В кадрах его уже ждали. И очень сильно удивили назначением. Приказом, за подписью самого министра, ему присваивалось внеочередное звание — капитан Государственной Безопасности, а службу предстояло нести в должности ротного командира-воспитателя в Ленинградском Суворовском училище МГБ*. Выдали и ордер на новое жилье — полдома в Петергофе, четыре комнаты с кухней.
*расформировано в 1960 году
— Товарищ полковник, меня наверняка с кем-то перепутали. Наверное — это на другого Путина назначение.
— Вы, товарищ капитан, разобрали — кем подписан приказ? На таком уровне ошибки исключены в принципе. Я вам больше скажу. В ту роту, которой вам предстоит командовать, недавно переведен из Калининского училища суворовец Александр Васильевич Сталин.
Так что не сомневайтесь, Владимир Спиридонович. Получайте вещевое довольствие и паек. Машина для перевозки личных вещей вам выделена на девятнадцатое января. Успеете приготовиться?

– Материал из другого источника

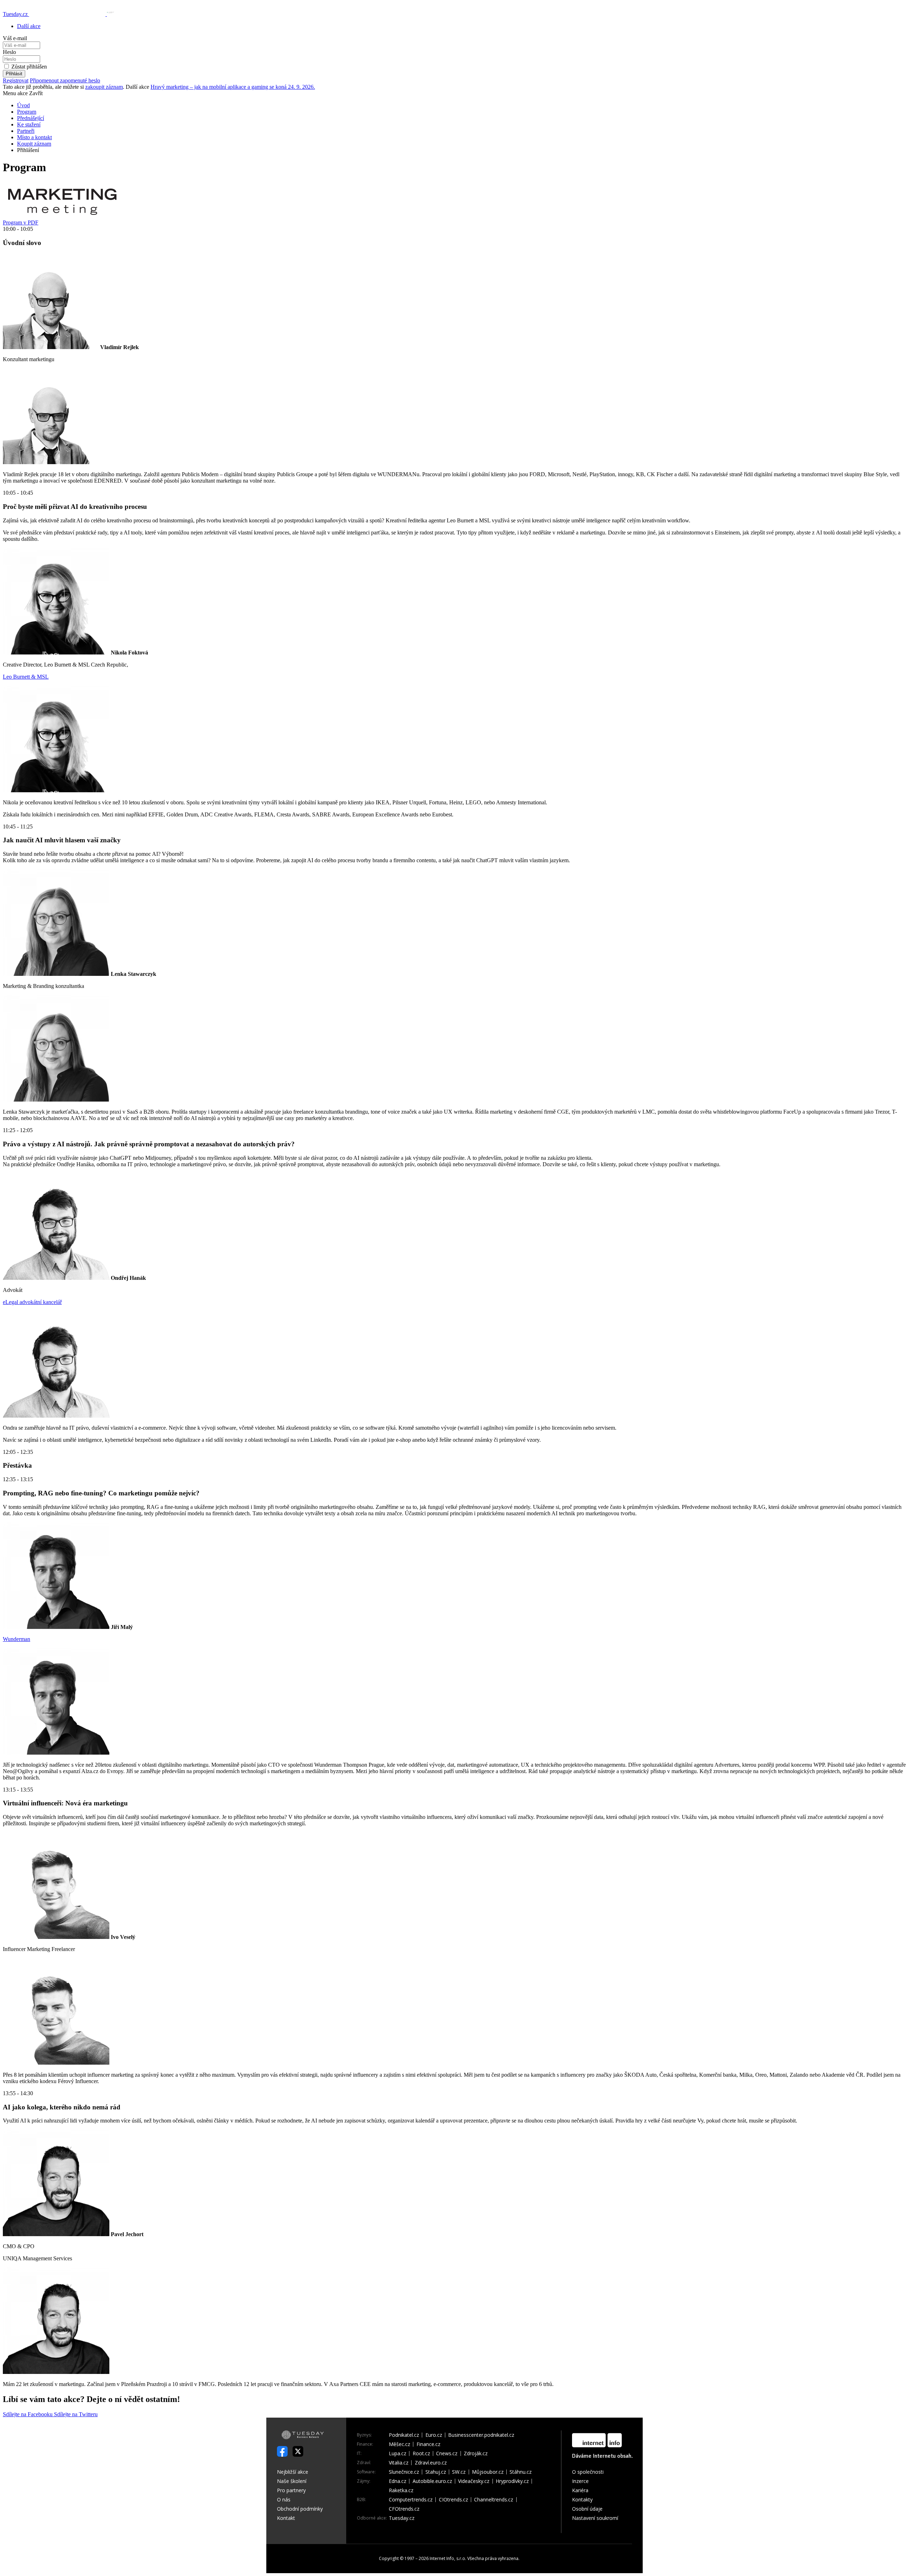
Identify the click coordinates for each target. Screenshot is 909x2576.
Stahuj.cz (435, 2471)
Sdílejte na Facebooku (28, 2414)
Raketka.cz (401, 2490)
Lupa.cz (397, 2453)
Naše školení (291, 2481)
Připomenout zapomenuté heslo (65, 80)
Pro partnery (291, 2490)
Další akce (28, 26)
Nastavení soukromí (595, 2518)
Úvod (23, 105)
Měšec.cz (399, 2444)
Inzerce (580, 2481)
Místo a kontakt (34, 137)
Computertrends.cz (410, 2499)
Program (26, 112)
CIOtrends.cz (453, 2499)
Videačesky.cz (473, 2481)
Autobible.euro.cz (432, 2481)
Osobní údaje (587, 2508)
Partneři (25, 131)
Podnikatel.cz (404, 2435)
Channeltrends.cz (493, 2499)
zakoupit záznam (104, 87)
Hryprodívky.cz (512, 2481)
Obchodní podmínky (300, 2508)
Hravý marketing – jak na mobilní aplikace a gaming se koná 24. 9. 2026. (233, 87)
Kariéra (580, 2490)
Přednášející (30, 118)
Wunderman (16, 1639)
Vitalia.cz (398, 2462)
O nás (283, 2499)
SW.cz (459, 2471)
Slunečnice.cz (404, 2471)
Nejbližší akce (292, 2471)
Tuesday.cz (401, 2518)
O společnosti (588, 2471)
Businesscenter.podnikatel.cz (481, 2435)
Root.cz (421, 2453)
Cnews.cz (446, 2453)
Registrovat (15, 80)
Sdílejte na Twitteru (76, 2414)
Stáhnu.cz (521, 2471)
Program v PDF (20, 222)
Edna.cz (397, 2481)
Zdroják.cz (476, 2453)
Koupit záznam (34, 144)
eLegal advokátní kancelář (32, 1302)
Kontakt (286, 2518)
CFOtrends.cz (404, 2508)
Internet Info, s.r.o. (448, 2558)
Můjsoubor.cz (488, 2471)
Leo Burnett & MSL (26, 677)
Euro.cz (433, 2435)
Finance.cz (428, 2444)
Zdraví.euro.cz (431, 2462)
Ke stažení (28, 124)
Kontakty (582, 2499)
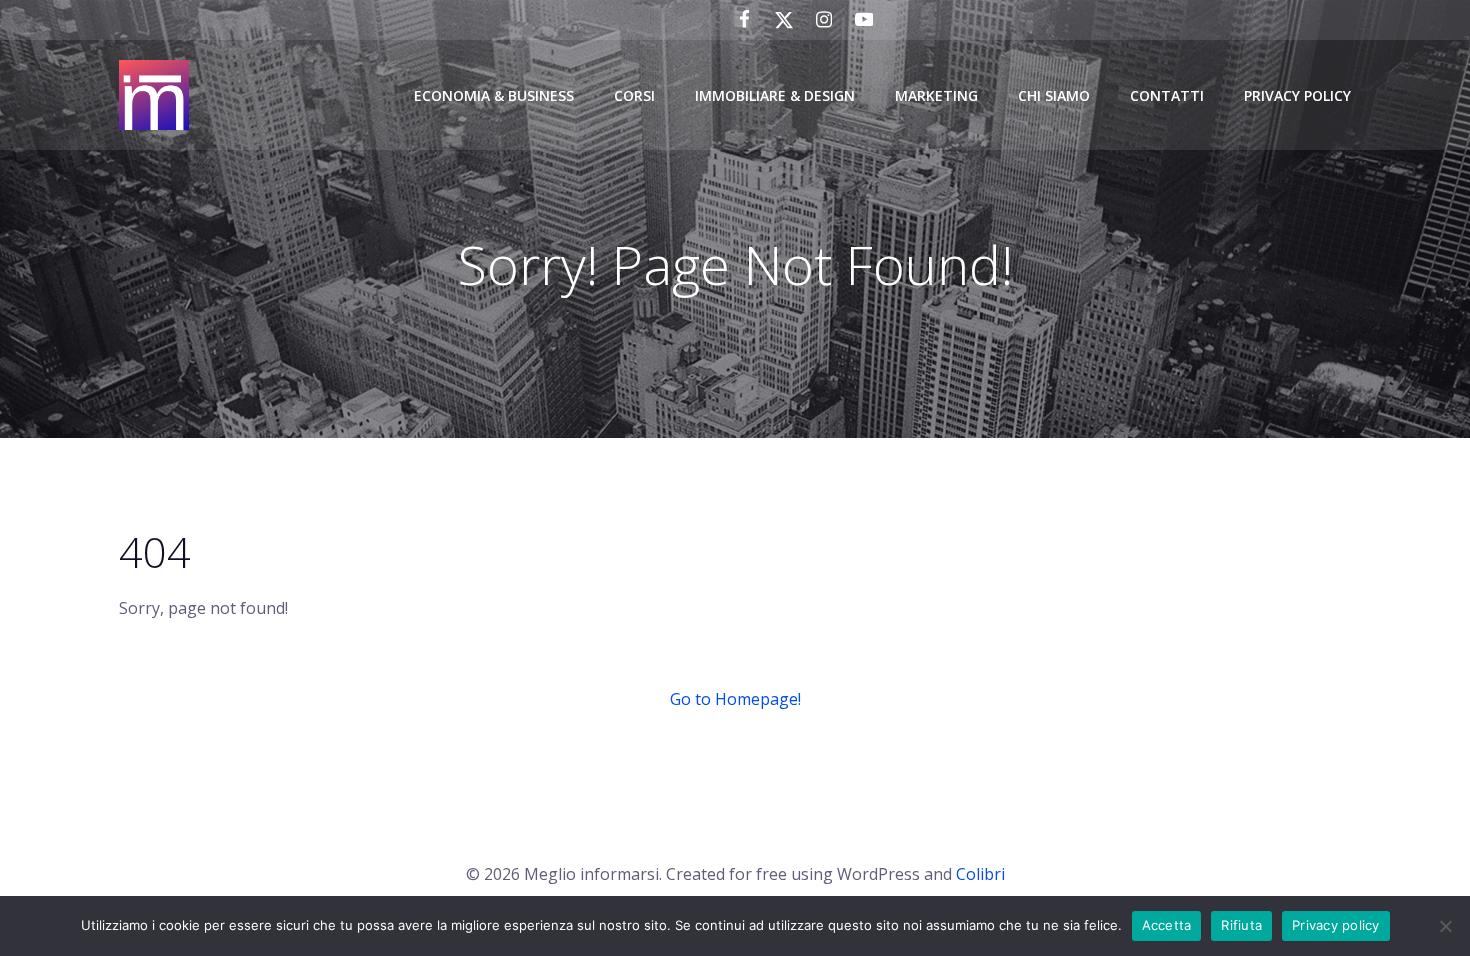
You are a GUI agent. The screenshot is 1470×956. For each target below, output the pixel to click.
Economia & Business (494, 95)
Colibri (980, 874)
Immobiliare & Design (775, 95)
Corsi (634, 95)
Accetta (1167, 925)
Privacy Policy (1297, 95)
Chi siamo (1054, 95)
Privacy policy (1336, 925)
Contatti (1167, 95)
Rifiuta (1241, 925)
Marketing (936, 95)
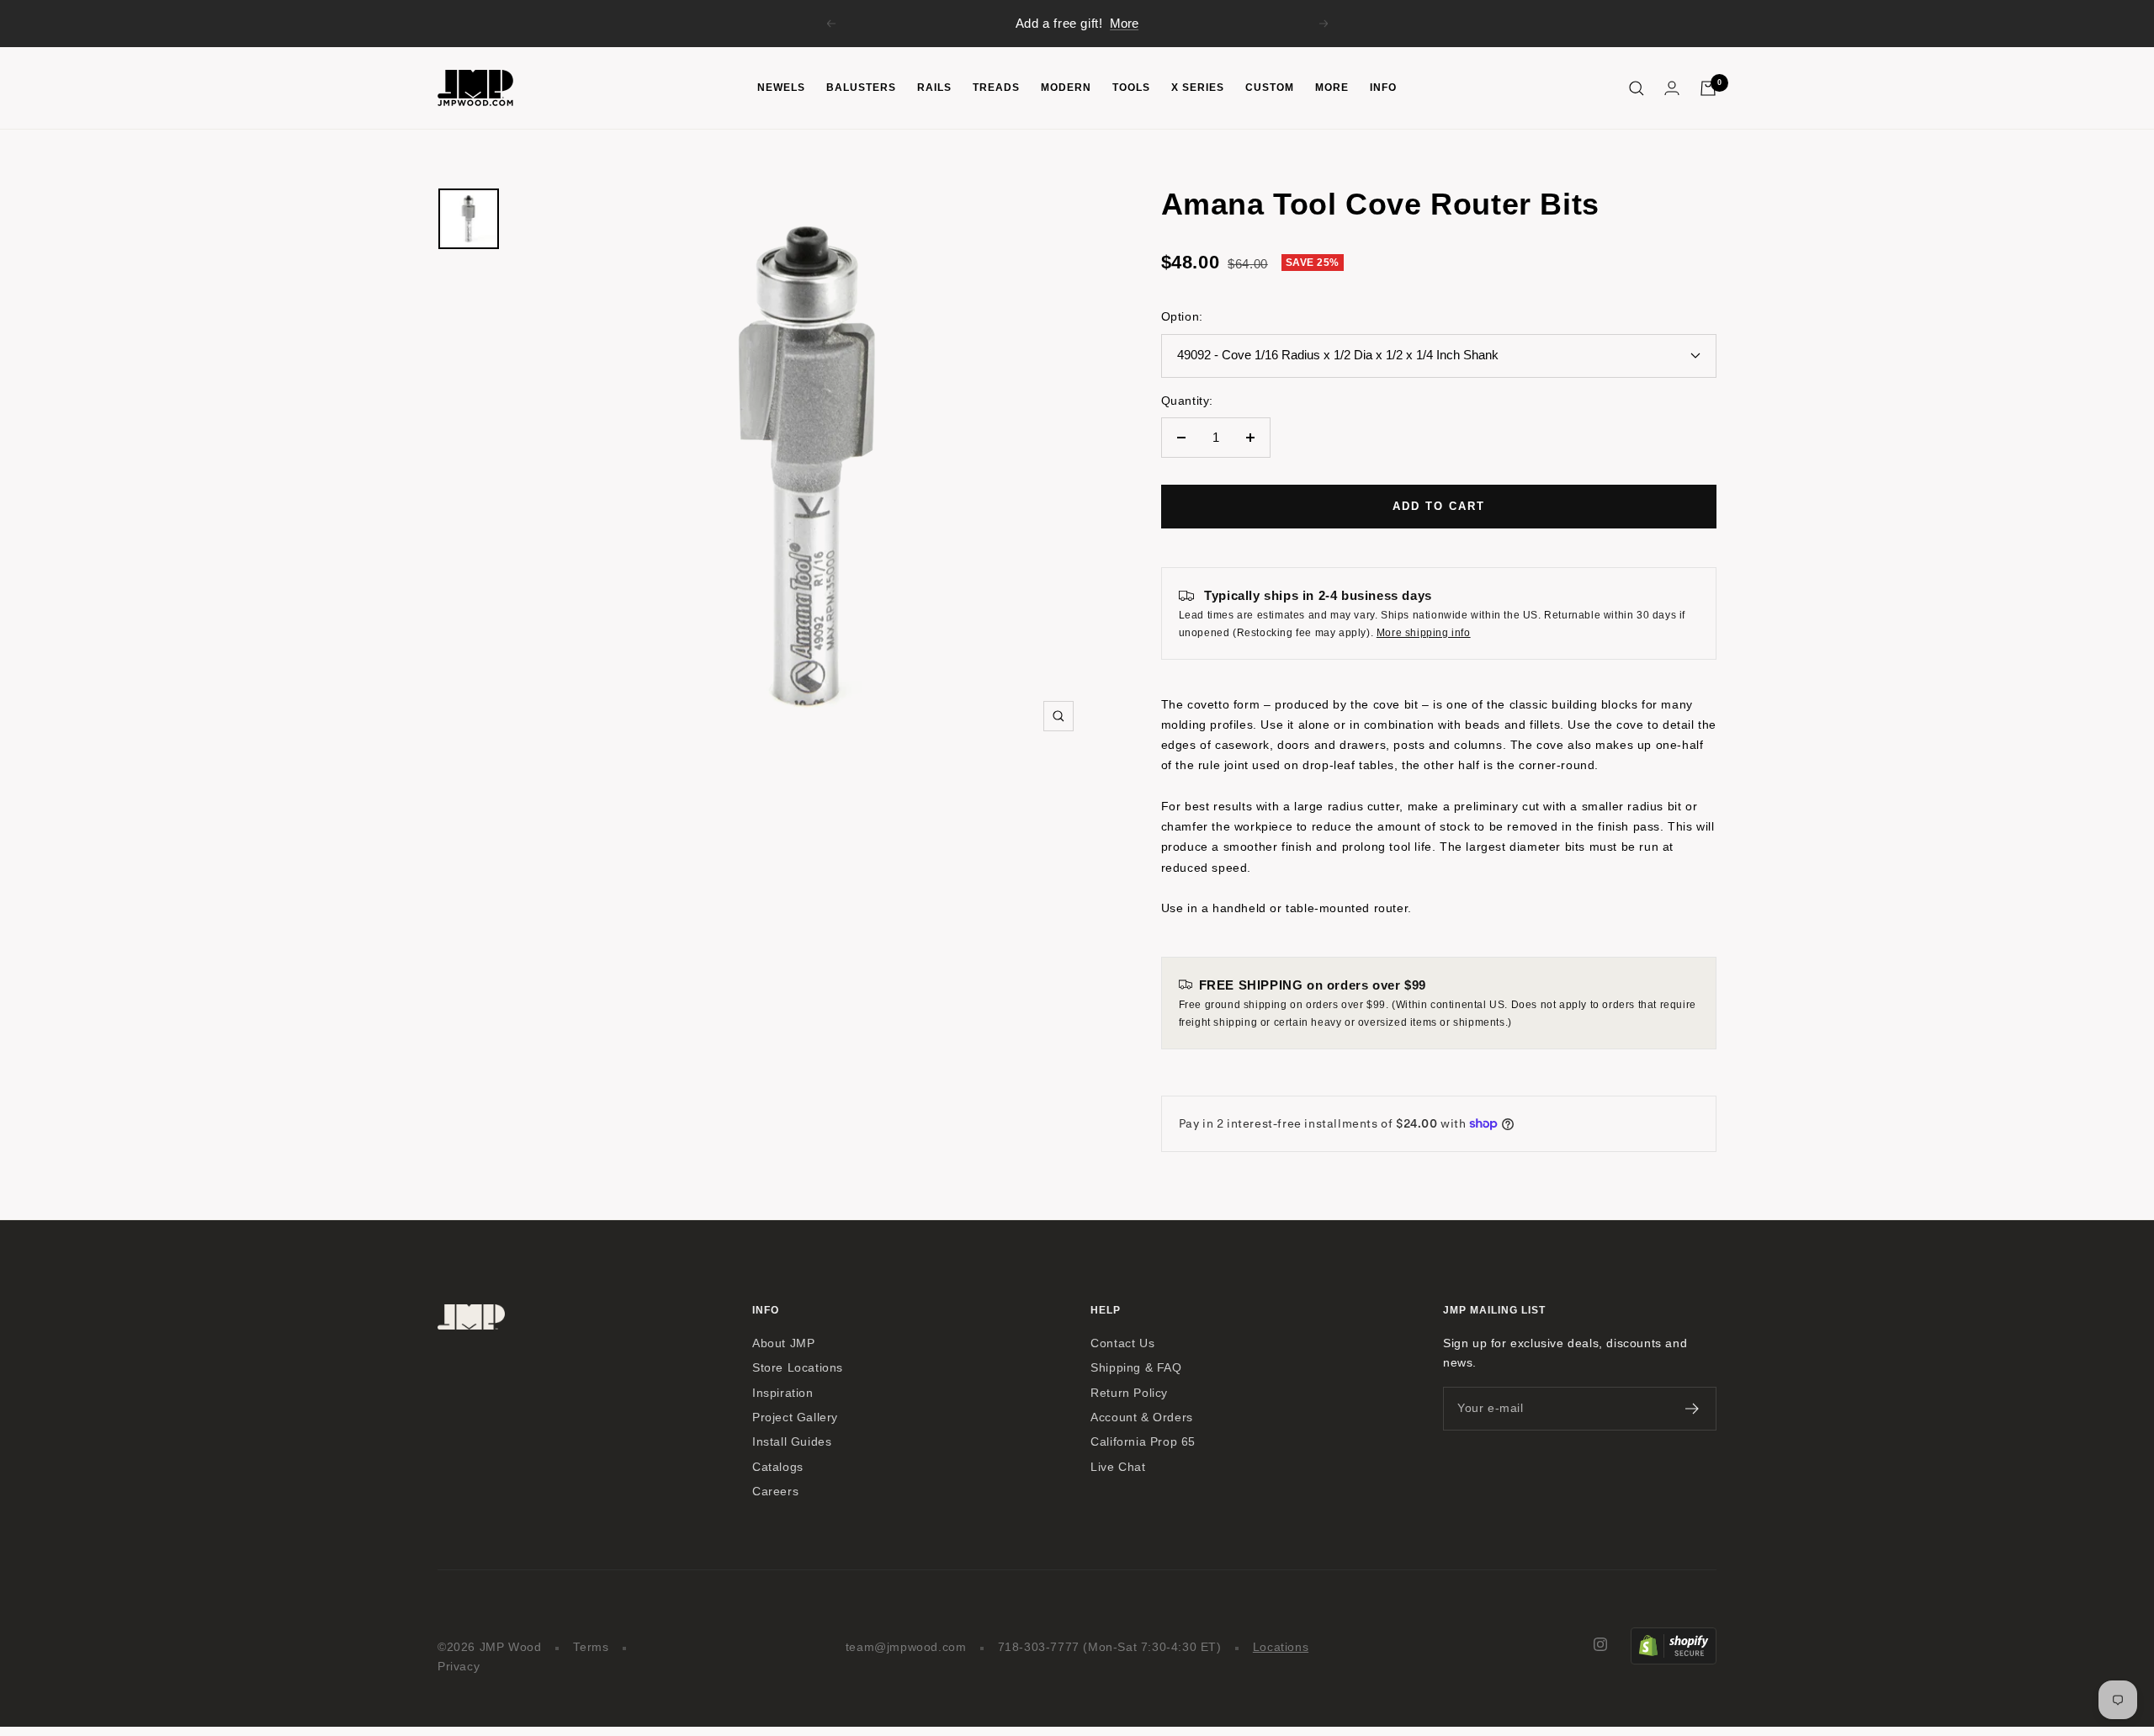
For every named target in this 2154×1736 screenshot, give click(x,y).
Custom (1269, 87)
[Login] (1671, 88)
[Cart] (1708, 88)
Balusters (861, 87)
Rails (934, 87)
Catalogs (778, 1467)
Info (1383, 87)
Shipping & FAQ (1135, 1368)
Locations (1280, 1647)
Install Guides (791, 1442)
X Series (1197, 87)
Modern (1066, 87)
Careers (775, 1491)
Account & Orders (1141, 1417)
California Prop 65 (1143, 1442)
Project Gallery (795, 1417)
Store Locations (797, 1368)
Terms (591, 1647)
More (1124, 23)
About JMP (783, 1343)
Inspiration (783, 1393)
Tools (1131, 87)
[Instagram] (1600, 1644)
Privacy (459, 1666)
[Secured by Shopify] (1673, 1637)
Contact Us (1122, 1343)
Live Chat (1117, 1467)
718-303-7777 (1039, 1647)
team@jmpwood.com (906, 1647)
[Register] (1692, 1409)
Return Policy (1129, 1393)
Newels (781, 87)
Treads (996, 87)
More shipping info (1424, 633)
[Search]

— Так точно, товарищ полковник. Если вы уверены, что ошибка исключена, приготовиться успеем. Но я все равно не понимаю...
— И не надо. Приказы Родины нужно исполнять, а не понимать. Круглов, проводи товарища капитана, дежурного я насчет тебя извещу.
Домой капитан госбезопасности Путин вернулся уже затемно. Весь день он пробегал по 'Большому дому'. Сначала его переодели в форму, потом вооружили табельным ТТ, потом усадили за изучение должностных инструкций, потом секретка, где пришлось расписаться в десятке подписок о неразглашении, а в завершении этого безумного дня, его принял лично начальник управления МГБ по Ленинграду и области, генерал-лейтенант, Николай Дмитриевич Ермолаев. Но даже это не до конца убедило Владимира Спиридоновича в том, что на самом деле его назначили не по ошибке. Он весь день ждал, что кто-то эту ошибку обнаружит, и все вернется на круги своя, но никто ничего так и не обнаружил.
В прихожей завозился. Портупея необмятая, да еще и без привычки, пока снимал шинель из кухни-салона вышли на шум возни женщины. Увидев его в форме, Мария лишилась дара речи, а сам Владимир Спиридонович смог только молча развести руками. Выручила Софья Андреевна.
— На фронт, Володенька?
— Нет, Софья Андреевна. Назначен ротным в суворовское военное училище. Сам ничего не понимаю, если честно.